(Beginning of Extracted information)

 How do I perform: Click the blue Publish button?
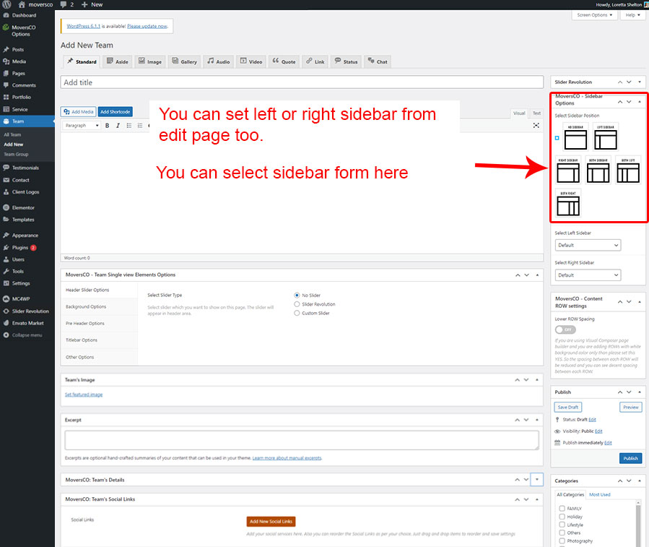(x=630, y=458)
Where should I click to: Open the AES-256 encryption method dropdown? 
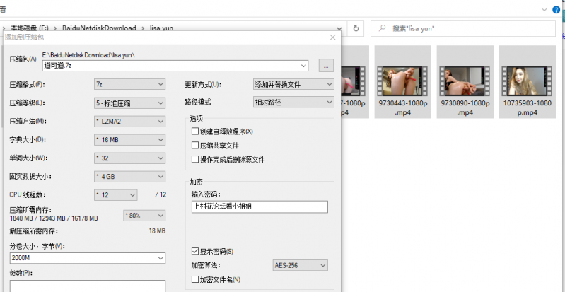pyautogui.click(x=300, y=266)
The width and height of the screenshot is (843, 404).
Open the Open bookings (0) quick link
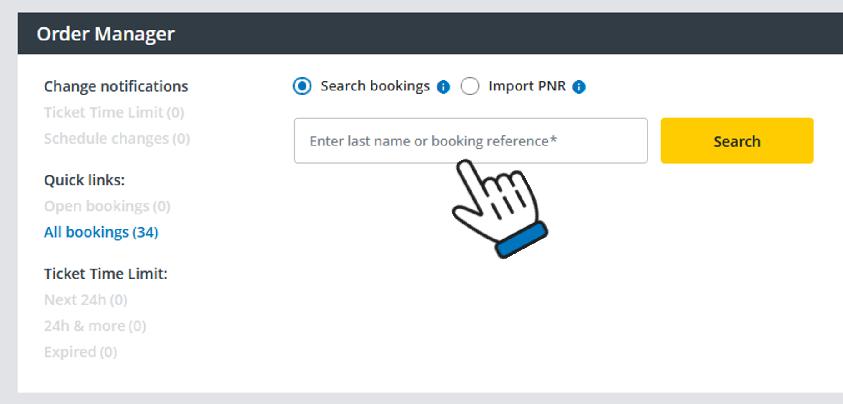[x=107, y=206]
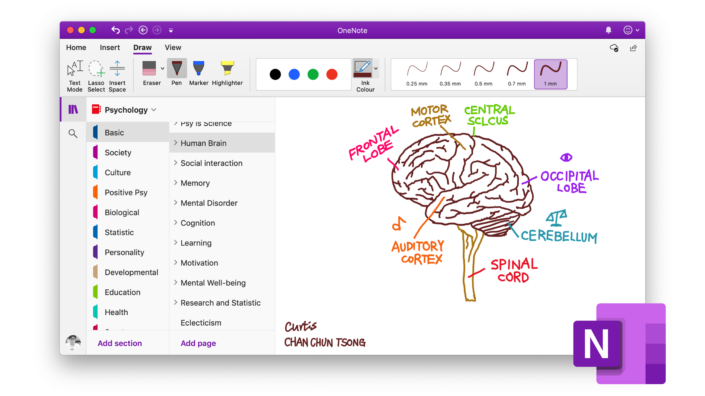705x396 pixels.
Task: Add a new section to notebook
Action: [120, 343]
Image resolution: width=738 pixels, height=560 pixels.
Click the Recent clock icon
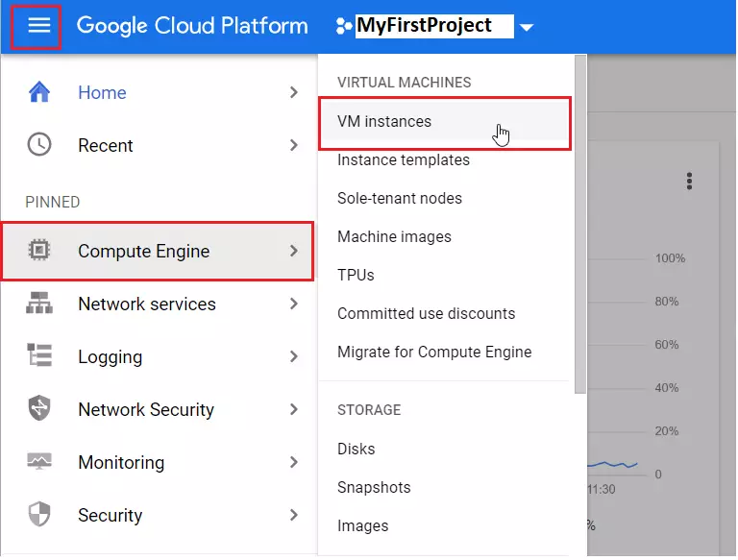point(39,144)
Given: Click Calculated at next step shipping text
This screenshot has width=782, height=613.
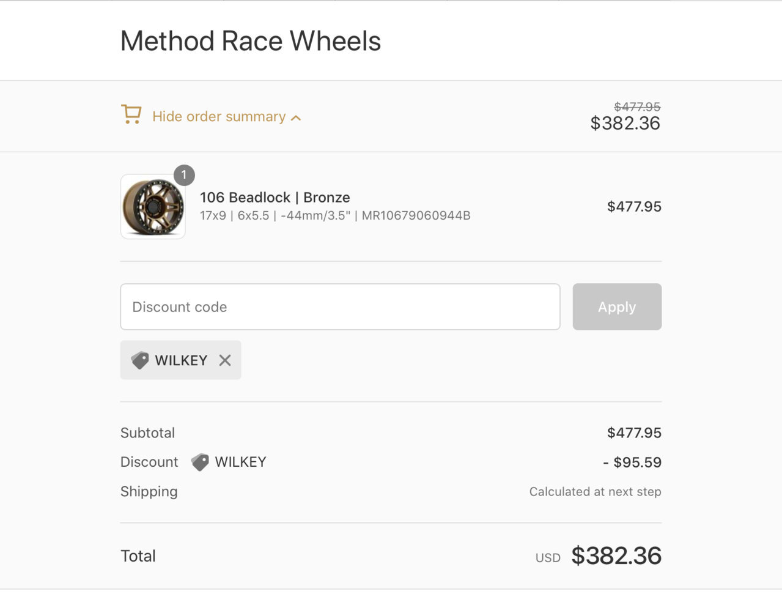Looking at the screenshot, I should 596,492.
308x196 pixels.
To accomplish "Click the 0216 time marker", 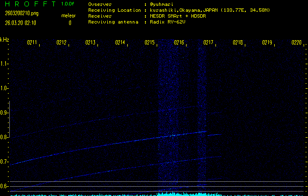I will pos(179,43).
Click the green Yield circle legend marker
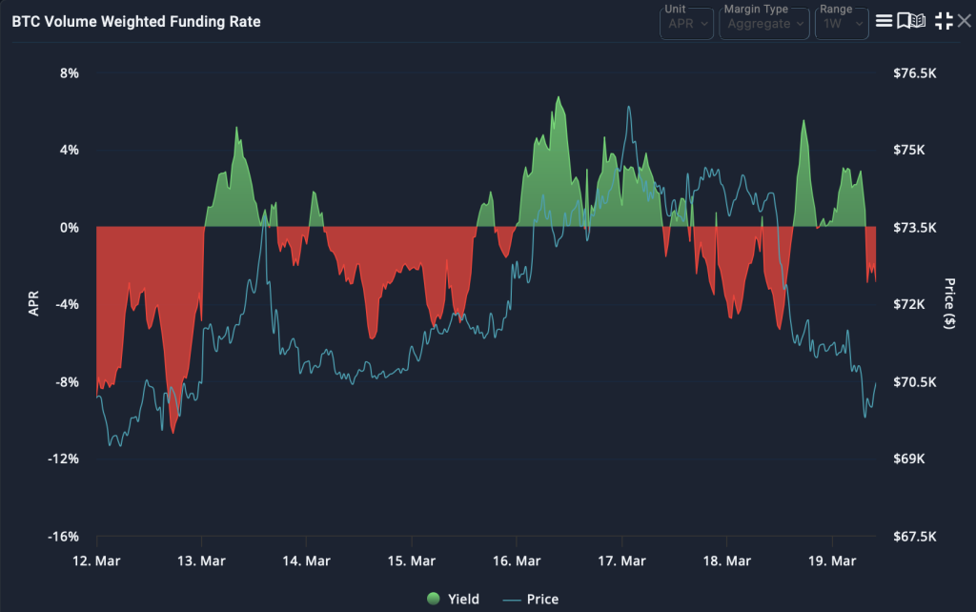The height and width of the screenshot is (612, 976). pyautogui.click(x=434, y=599)
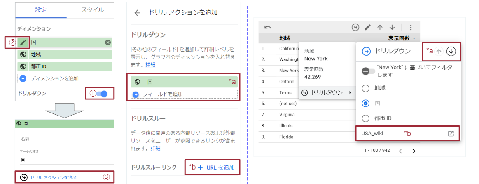Click ドリル アクションを追加 link
The height and width of the screenshot is (184, 479).
pyautogui.click(x=54, y=177)
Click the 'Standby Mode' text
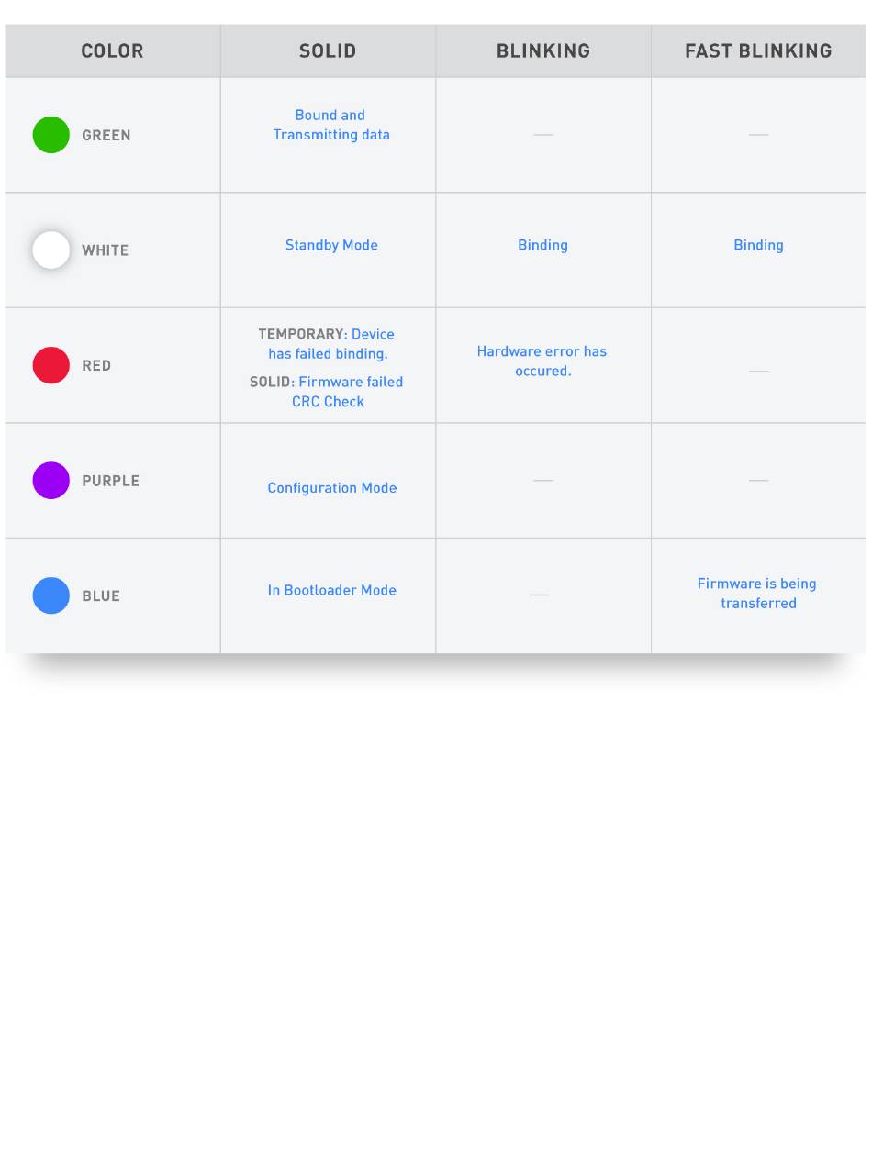 [x=331, y=245]
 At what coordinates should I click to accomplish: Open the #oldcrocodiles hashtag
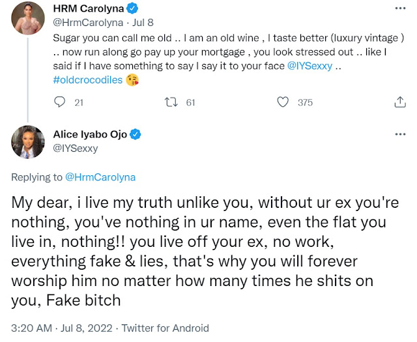pos(84,80)
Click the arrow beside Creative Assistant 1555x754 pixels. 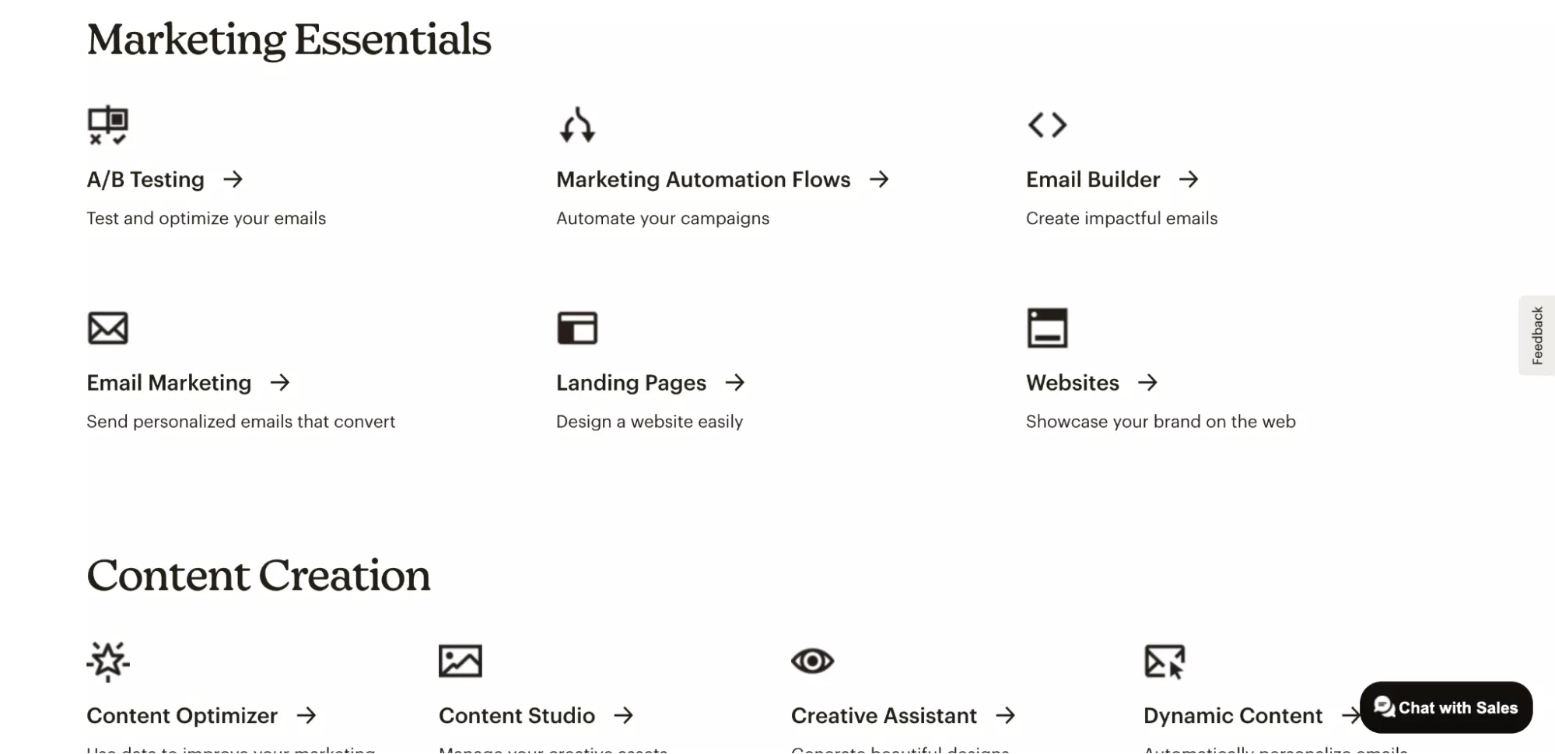coord(1006,715)
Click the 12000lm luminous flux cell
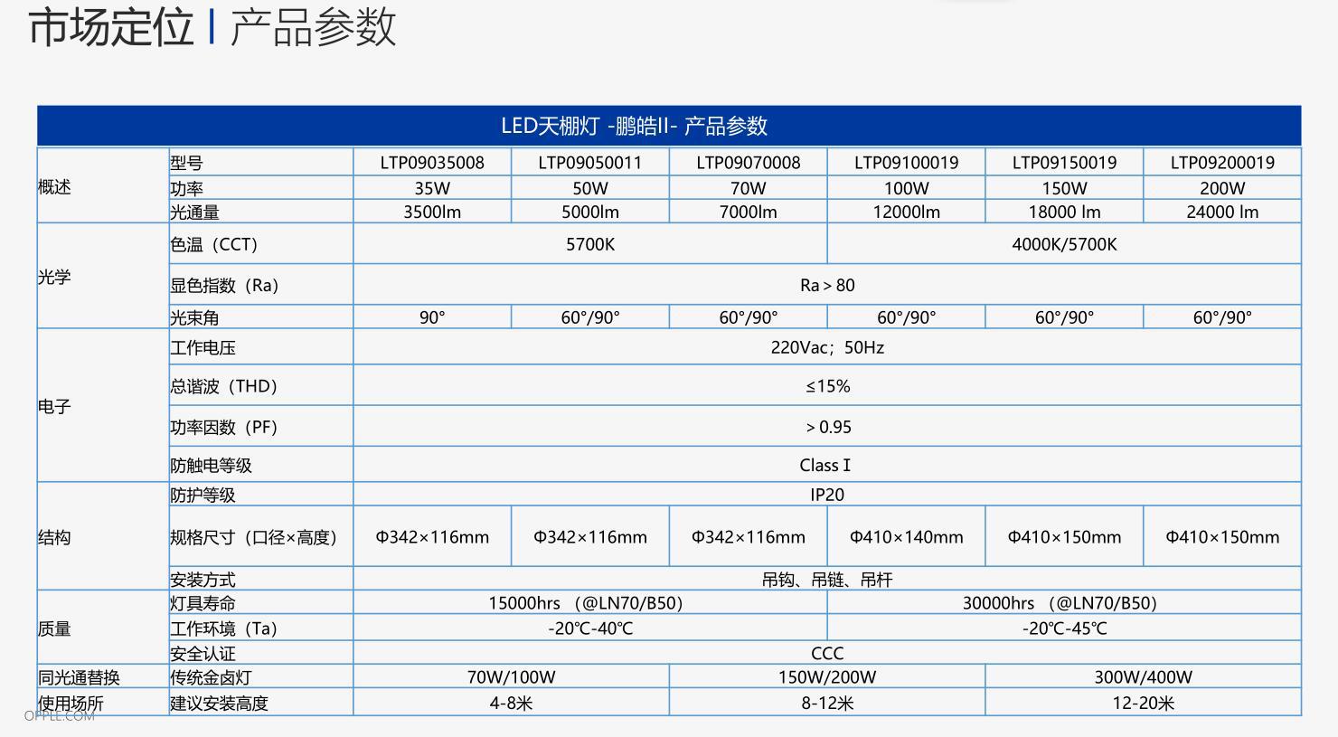This screenshot has width=1338, height=737. coord(906,213)
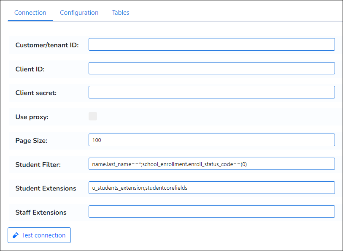This screenshot has width=343, height=251.
Task: Click the 'Customer/tenant ID:' label text
Action: (47, 45)
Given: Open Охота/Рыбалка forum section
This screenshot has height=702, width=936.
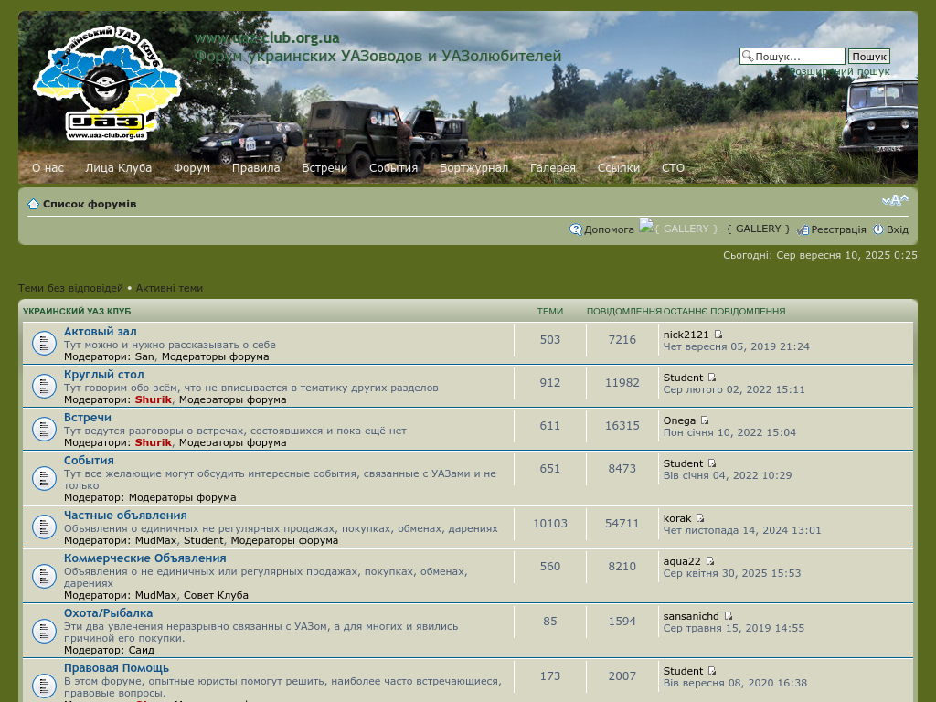Looking at the screenshot, I should [x=108, y=613].
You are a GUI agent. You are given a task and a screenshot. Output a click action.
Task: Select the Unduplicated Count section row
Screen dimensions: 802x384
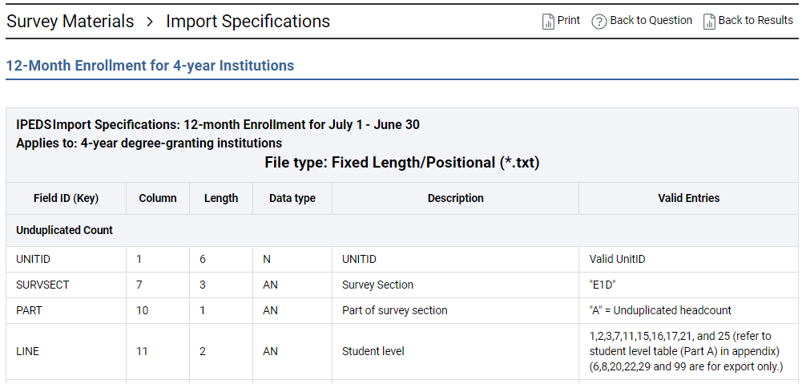65,230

(End of Extracted information)

**Your task**
Give again, exactly as written, the lines from the one with "Task: Select the" through the last line of the entries above, but skip the pictures.

**The completed task**
Task: Select the Unduplicated Count section row
Screen dimensions: 802x384
65,230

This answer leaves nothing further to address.